───── EXCERPT ─────

When poinsettia cuttings arrive, prepare space in a cooler for them. This can help serve a few purposes. First, it can help to cool cuttings and reduce the plant temperature — and it can also help rehydrate them. Second, it can buy you a little time to make sure you have everything ready in the headhouse or a shaded place in the greenhouse to stick cuttings. When getting cooler space sorted out, be sure it is going to be at the right temperature for poinsettias. Air temperatures in coolers should be between 50 to 55°F to sufficiently cool them while avoiding damaging cold-sensitive poinsettia.
In addition to preparing cooler space for cuttings, you’ll also want to prepare your substrate for propagation early, too. Stabilized substrates such as phenolic foam or physically bound loose substrates are excellent choices for poinsettia propagation. Plus, stabilized substrates allow for cuttings to be transplanted earlier than loose-filled substrates. And if loose-filled substrate is being used to pre-fill propagation trays, be sure not to stack trays on top of each other. Whether the pH of soilless peat-based mixes is adjusted with limestone, or phenolic foam adjusted with fertilizer solution, use a target of 5.8 to 6.2 for poinsettia.

─────

> **GIVEN TASK 1**: Turn the rows in the block of data into a numbered list, starting at the first row and ending with the row that contains "click(x=96, y=118)", leaving out any blank lines. Omit the pictures from the list.

───── INPUT ROWS ─────

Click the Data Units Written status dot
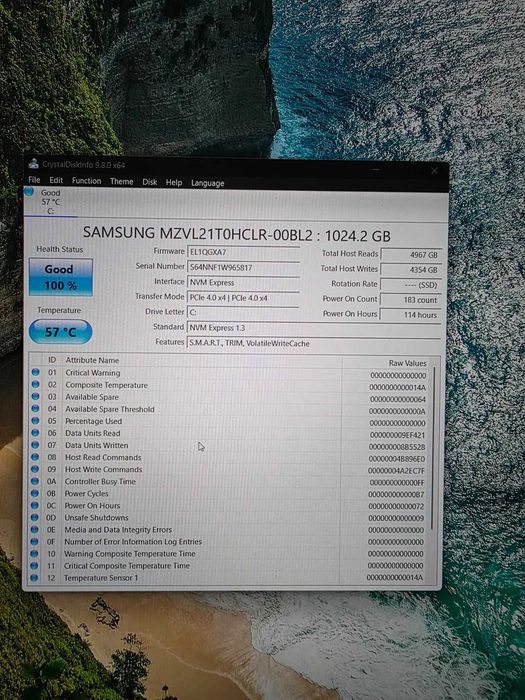525x700 pixels. (35, 445)
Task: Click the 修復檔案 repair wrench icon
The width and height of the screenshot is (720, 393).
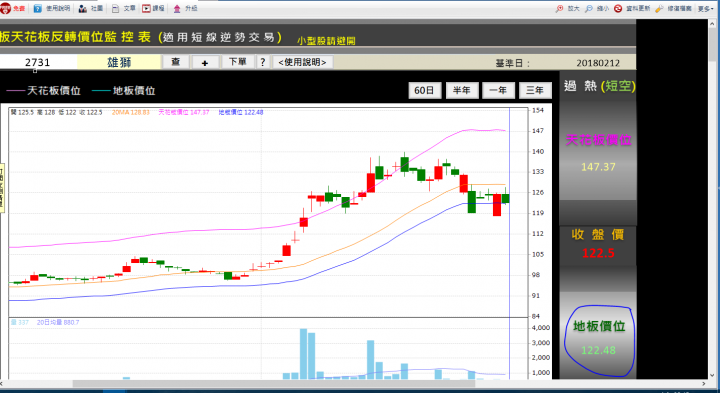Action: (659, 8)
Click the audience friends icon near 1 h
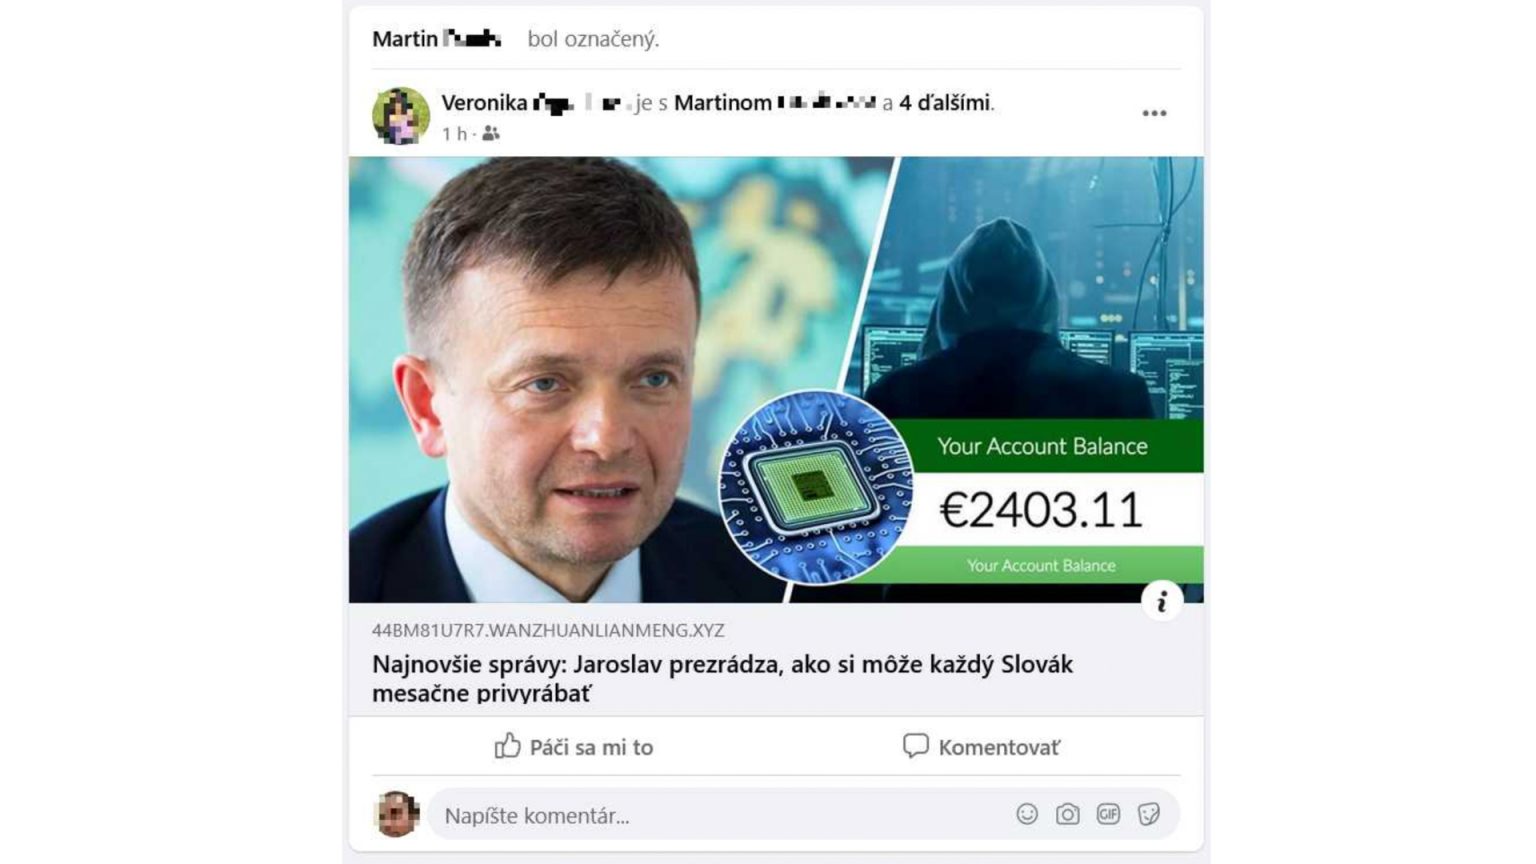The image size is (1536, 864). point(490,133)
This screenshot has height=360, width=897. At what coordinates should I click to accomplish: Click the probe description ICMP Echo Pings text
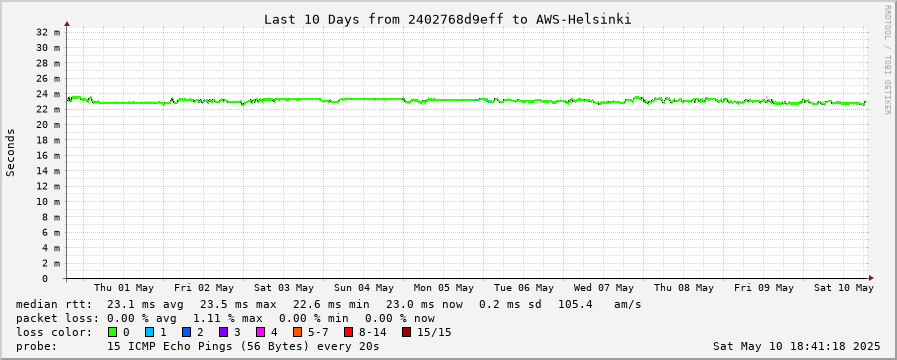pyautogui.click(x=243, y=346)
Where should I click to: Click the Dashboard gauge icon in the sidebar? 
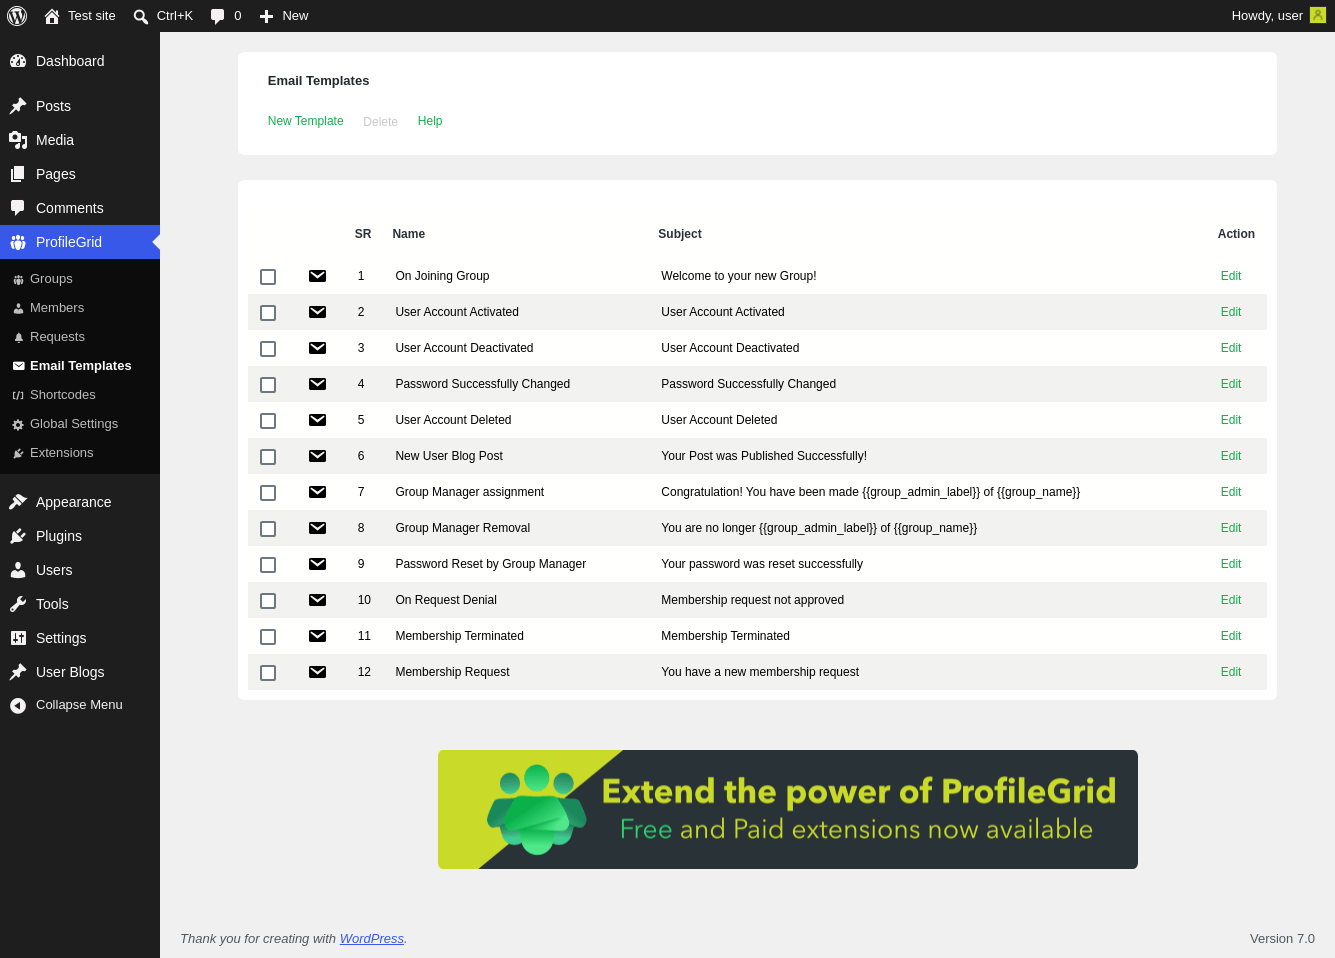(18, 61)
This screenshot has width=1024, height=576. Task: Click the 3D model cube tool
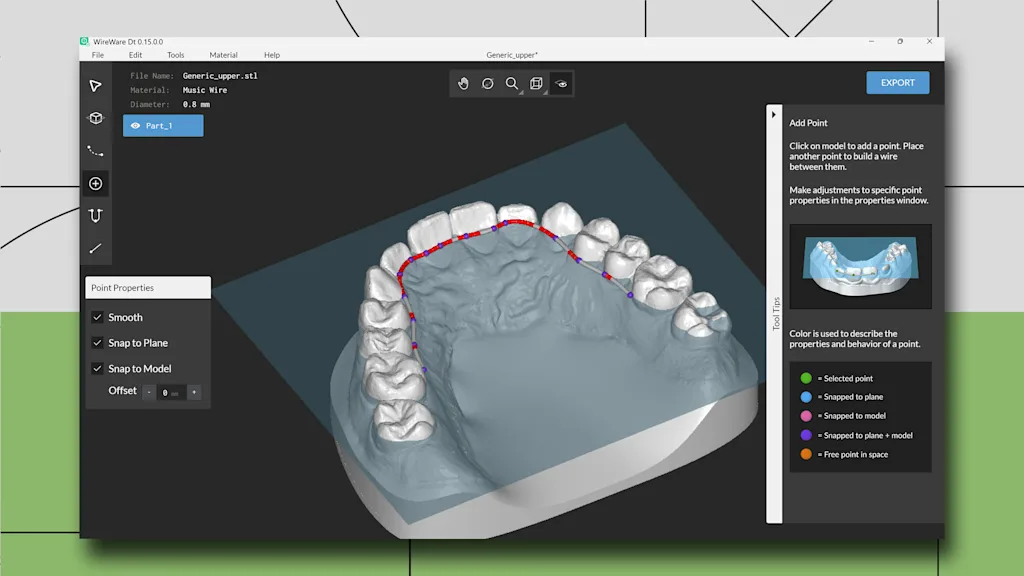click(x=96, y=118)
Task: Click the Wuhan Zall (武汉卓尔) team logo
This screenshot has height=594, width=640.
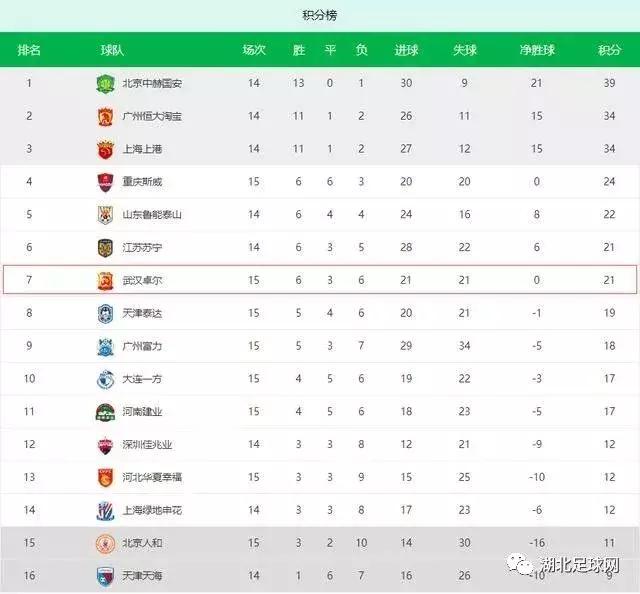Action: (x=105, y=281)
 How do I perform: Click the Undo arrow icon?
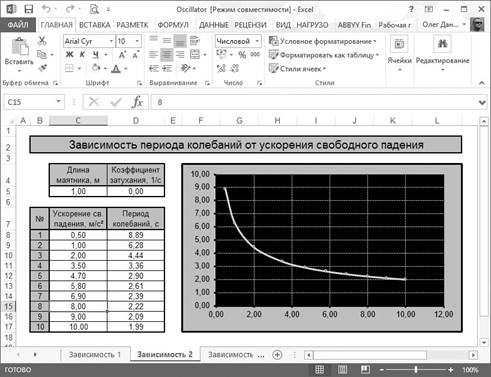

─────

> **GIVEN TASK 2**: Continue the excerpt on preparing for poinsettia propagation from the point where it stops.

> **WRITTEN ANSWER 1**:
1. Click the Data Units Written status dot
2. 525x700 pixels. (35, 445)
3. Task: Click the 修復檔案 repair wrench icon
4. The width and height of the screenshot is (720, 393).
5. Action: (659, 8)
6. Click the audience friends icon near 1 h
7. The image size is (1536, 864). point(490,133)
8. This screenshot has height=360, width=897. At what coordinates should I click to accomplish: Click the probe description ICMP Echo Pings text
9. pyautogui.click(x=243, y=346)
10. Where should I click to: Click the Dashboard gauge icon in the sidebar? 
11. (18, 61)
12. This screenshot has width=1024, height=576. Task: Click the 3D model cube tool
13. click(x=96, y=118)

> **WRITTEN ANSWER 2**:
Rooting hormones should be used to improve rooting in poinsettia, hastening root growth and improving uniformity across crops. The most common rooting hormone is indole-butyric acid (IBA), though some formulas will also include naphthalene-acetic acid (NAA). Hormones have traditionally been suspended in a talcum powder or water solution, and the basal end of cuttings were dipped prior to sticking them. While this is certainly still an effective means of applying rooting hormone to poinsettia cuttings, newer auxin formulations are available to apply as a foliar spray after cuttings are stuck. Compared to dipping cuttings, spraying reduces the labor required to stick poinsettia cuttings by eliminating a step.
Use high-quality water for misting poinsettia cuttings. The frequency of mist during the summer — and resulting volume of water applied to cuttings — is not insignificant. To improve the efficiency of misting and enhance hydration, non-ionic surfactants — also called spreader-stickers or spray adjuvants — can be used to reduce the surface tension of water on the leaves, breaking water beads and droplets and improving coverage on foliage. Misting frequency and duration interact with the growing environment and stage of cutting development. Keeping facilities shaded will reduce air and plant temperatures and reduce mist requirements. As cuttings proceed from Stage 2 (callusing) into Stage 3 (root development), the frequency of misting will decrease. Close monitoring of root development will help manage mist strategies and help avoid excessive moisture, leading to soft rot (Erwinina).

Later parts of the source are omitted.